▸ RECORDS FOR THE TASK
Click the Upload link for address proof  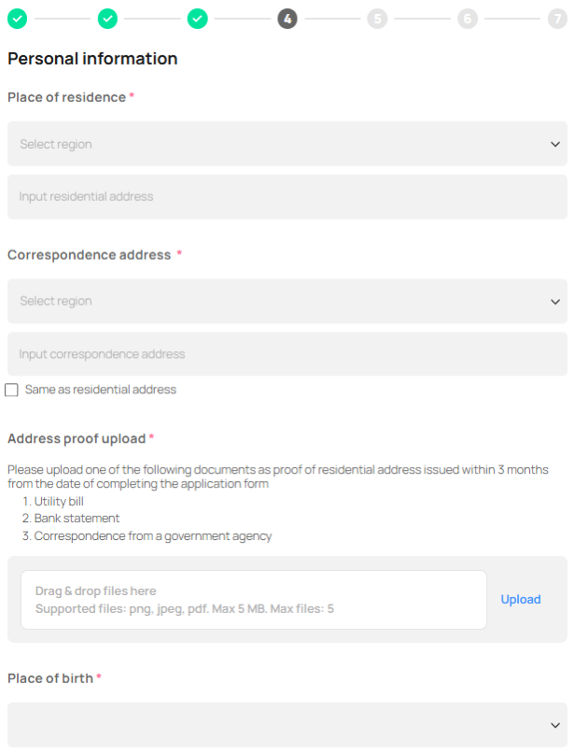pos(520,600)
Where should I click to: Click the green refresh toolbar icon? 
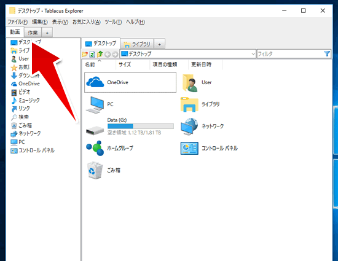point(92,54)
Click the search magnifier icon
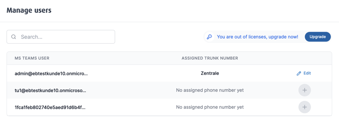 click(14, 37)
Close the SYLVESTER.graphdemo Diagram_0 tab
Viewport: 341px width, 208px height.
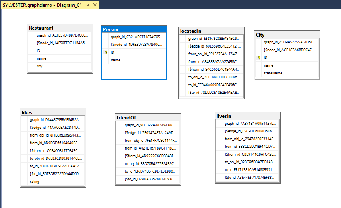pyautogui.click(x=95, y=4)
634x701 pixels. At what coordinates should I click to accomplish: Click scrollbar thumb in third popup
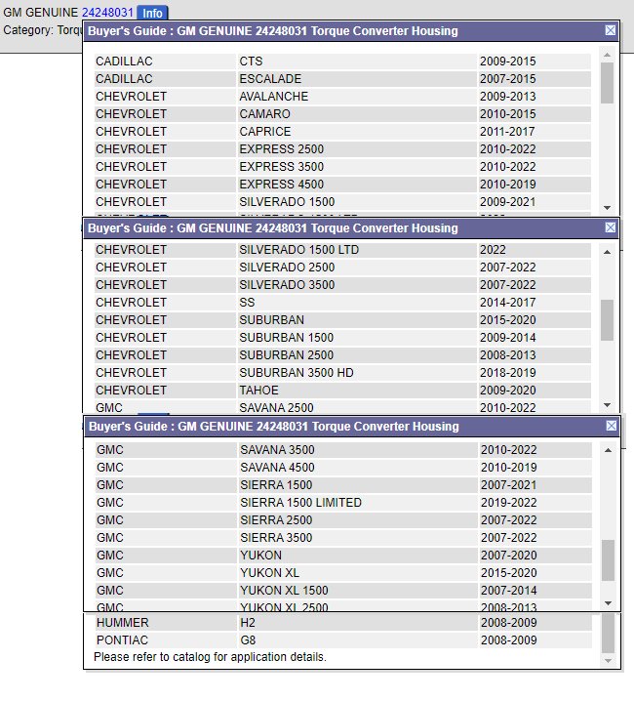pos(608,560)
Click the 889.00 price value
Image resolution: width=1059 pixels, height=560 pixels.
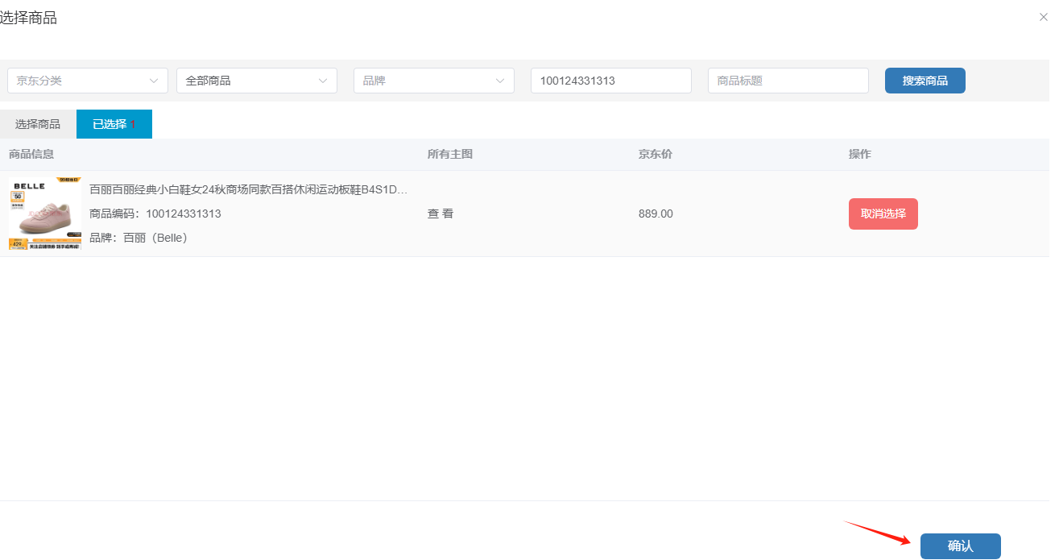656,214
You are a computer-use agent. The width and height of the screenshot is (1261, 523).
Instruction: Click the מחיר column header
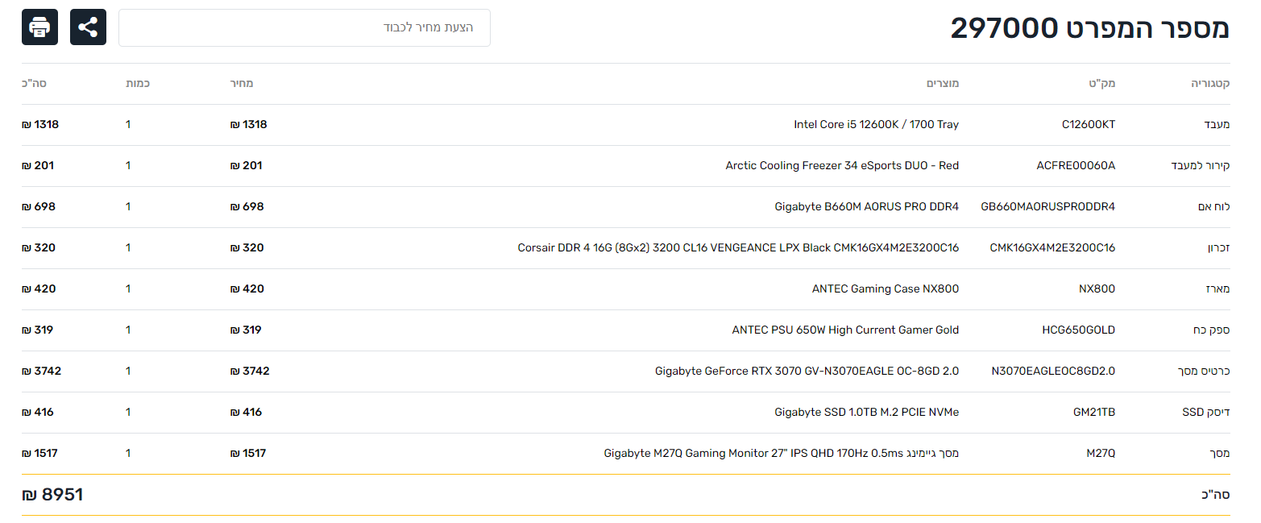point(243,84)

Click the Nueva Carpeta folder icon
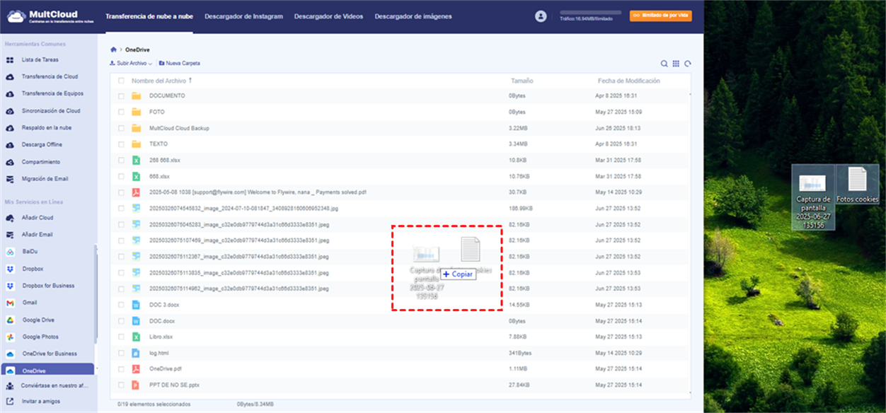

▸ WHAT TO PRODUCE
Please transcribe the data word for word, from the line containing "Close the SYLVESTER.graphdemo Diagram_0 tab" through the end of the data, and leave the pictures out of your answer.

▸ THE RESULT
Close the SYLVESTER.graphdemo Diagram_0 tab
Viewport: 341px width, 208px height.
pyautogui.click(x=95, y=4)
634x701 pixels. At what coordinates should I click to accomplish: Click scrollbar thumb in third popup
pos(608,560)
Click the 889.00 price value
Image resolution: width=1059 pixels, height=560 pixels.
656,214
You are a computer-use agent. The width and height of the screenshot is (1261, 523).
Instruction: Click the מחיר column header
point(243,84)

Click the Nueva Carpeta folder icon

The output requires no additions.